The global tourism industry has been growing in leaps and bounds, accounting for 1.4 billion travellers in 2018, the 2019 International Tourism Highlights report by the United Nations’ World Tourism Organization (UNWTO) reveals. Of all regions, Africa showed the highest growth. In 2018, the continent drew almost 67 million visitors from around the world. That is 7% more compared to the previous year.
I predict a similar, if not better, performance for 2020 and the years after. Africa offers holiday options for all types of travellers, suiting any budget. Whether you are after an ultra-luxurious tropical island beach holiday, a 4-by-4 off-road adventure in the Namibian desert or an exciting safari expedition in the Kruger National Park, Africa has it all and travellers know it.
Traditional destinations such as Kenya, South Africa, Tanzania, Botswana, and Namibia, other countries are opening up. Ethiopia, for instance. Between 2017 and 2018, the size of the Ethiopian tourism sector grew by 48.6%. According to the World Travel & Tourism Council’s (WTTC) 2019 review, this makes it the fastest-growing tourism market in the world. The data adds that travel and tourism activities poured $7.4bn into Ethiopia’s economy in 2018, an increase of $2.2bn (42%) since 2017.

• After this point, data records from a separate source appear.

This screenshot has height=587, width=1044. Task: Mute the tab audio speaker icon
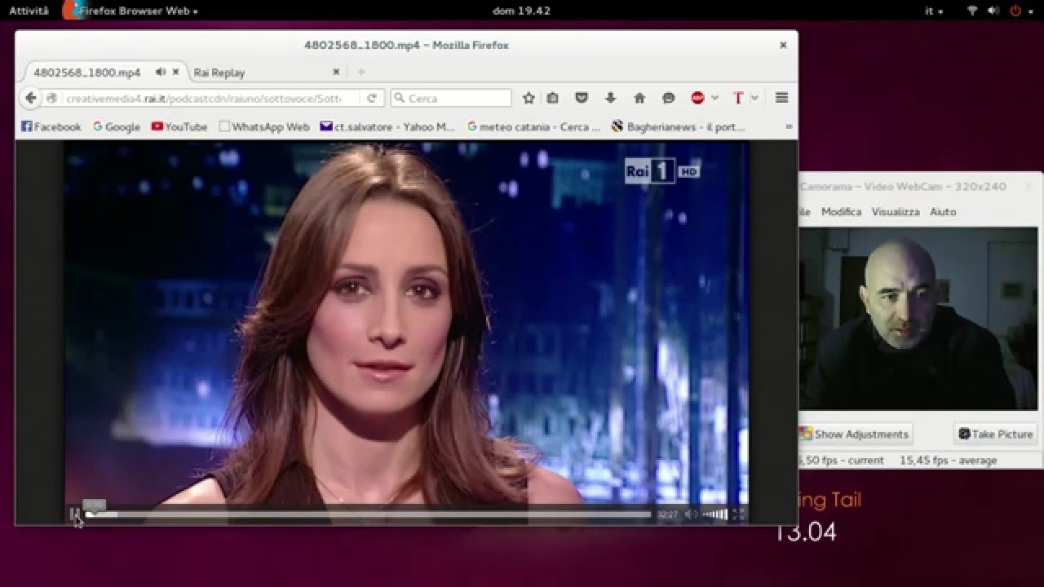tap(161, 72)
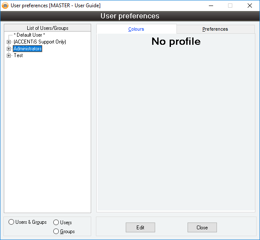This screenshot has width=260, height=240.
Task: Switch to the Colours tab
Action: (136, 29)
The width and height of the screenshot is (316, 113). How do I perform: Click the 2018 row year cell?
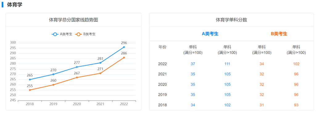point(162,105)
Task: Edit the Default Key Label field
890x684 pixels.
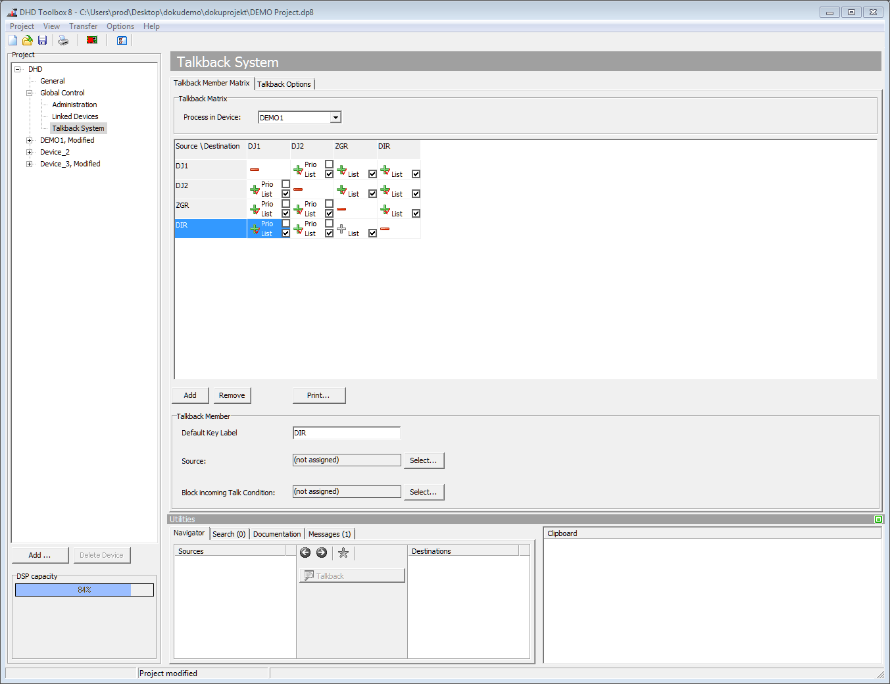Action: [347, 432]
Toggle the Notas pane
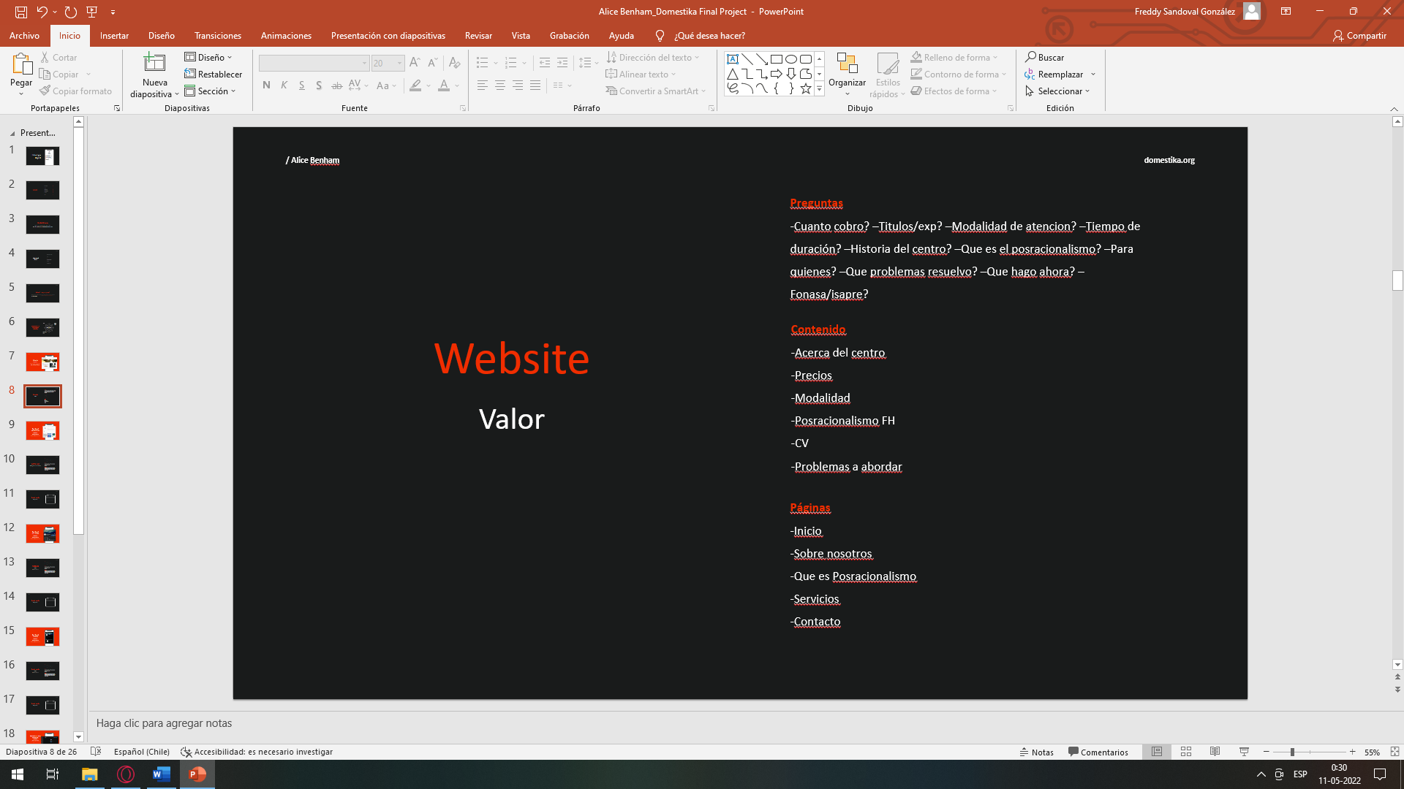This screenshot has width=1404, height=789. (1037, 752)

Besides a plethora of attractions that suit all tastes and budgets, the ease of cross-border travel in Africa is a major draw-card, amongst African Union citizens in particular. Travelling to Europe and the United States is great but getting a tourist visa is expensive and time-consuming, requiring one to jump through many administrative hoops.
As a result, more and more African travellers opt for holiday destinations closer to home. Namibia and Botswana are popular choices amongst South Africans, and so is Reunion Island. For neither of these does one need a visa, adding that Nigeria is also gaining in popularity.

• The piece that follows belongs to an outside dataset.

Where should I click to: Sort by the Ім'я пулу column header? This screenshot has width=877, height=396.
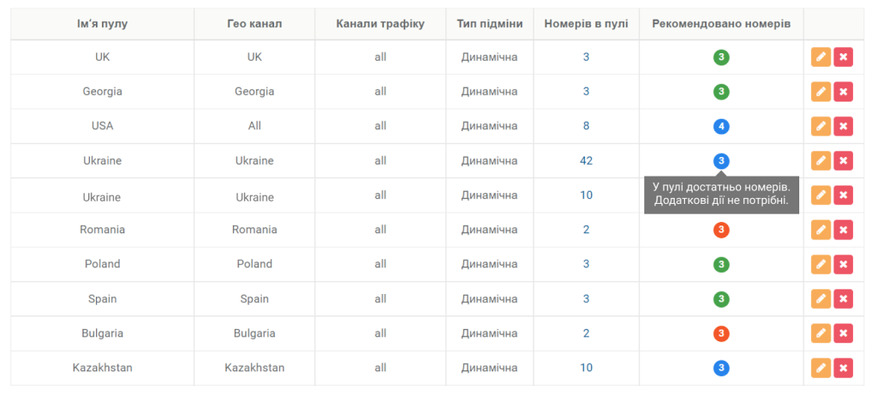[x=103, y=24]

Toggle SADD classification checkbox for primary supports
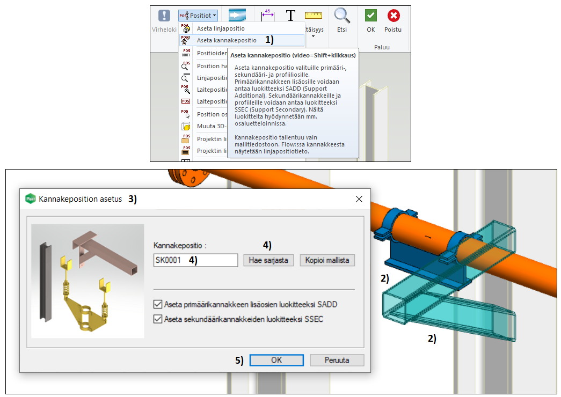(158, 304)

Nigeria’s President Muhammadu Buhari has pledged visas on arrival for all African visitors. This is expected to happen this year and, if it does, it will help grow their tourism sector, too. The country has plenty to offer, from various national parks and game reserves to a range of intriguing world heritage and historical sites.

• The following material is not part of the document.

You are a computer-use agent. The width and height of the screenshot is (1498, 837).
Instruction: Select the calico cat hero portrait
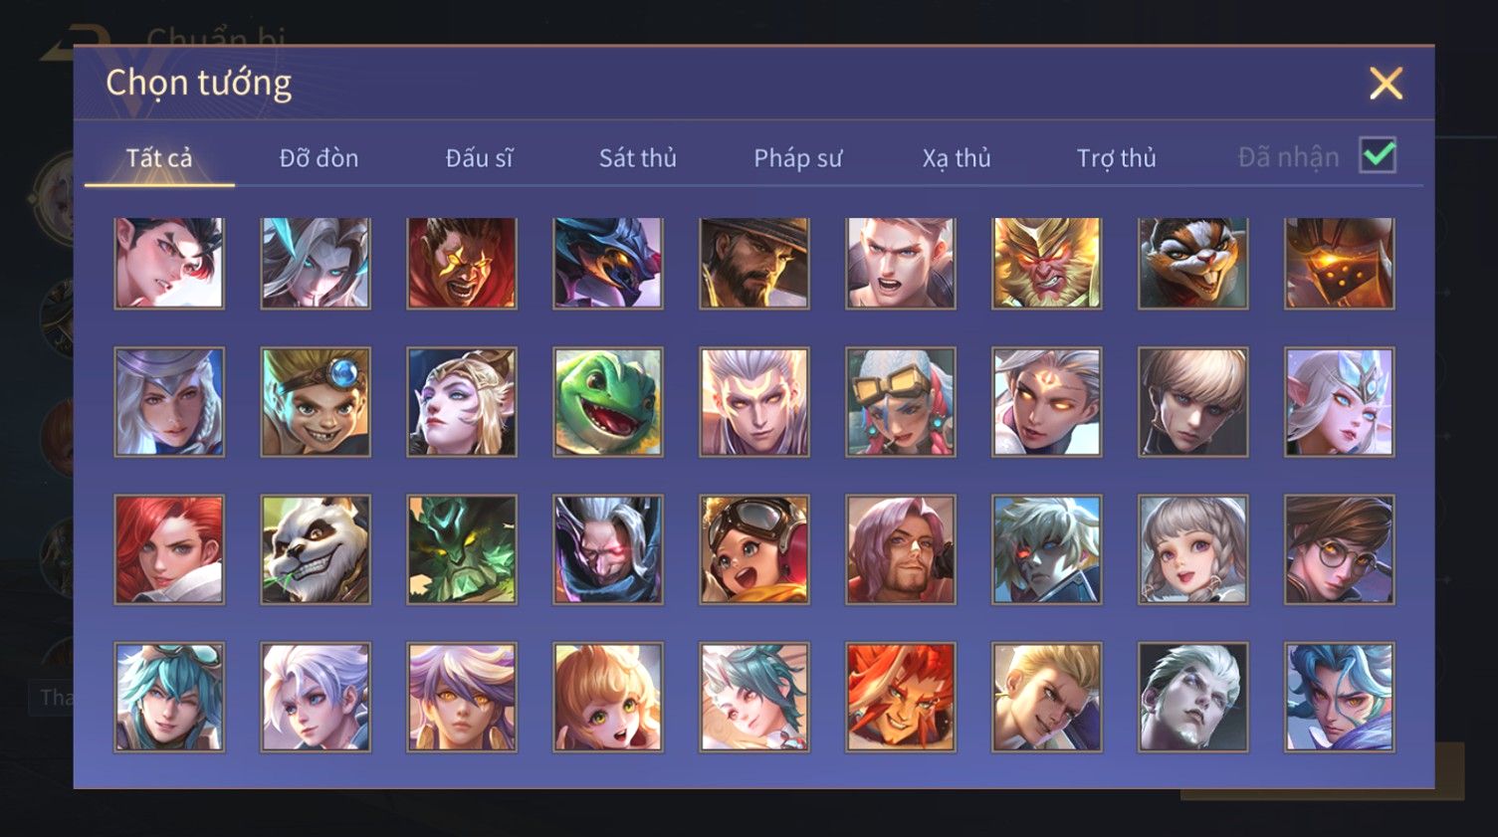click(x=1193, y=263)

Buhari made his promise not long after South Africa and Ethiopia signed a memorandum to ease the movement of officials travelling between the two countries. Eventually, this will likely have positive results for travellers too, allowing even more people to visit the birthplace of coffee.
In terms of hospitality trends in Africa, the demand for hotels will remain robust. A recent hospitality outlook by PwC shows a 3.4% increase in the number of four-star hotel rooms built across Africa between 2017 and 2018.
This is driven by a strong demand: despite the availability of various alternative accommodation options, many travellers continue to prefer to stay in hotels.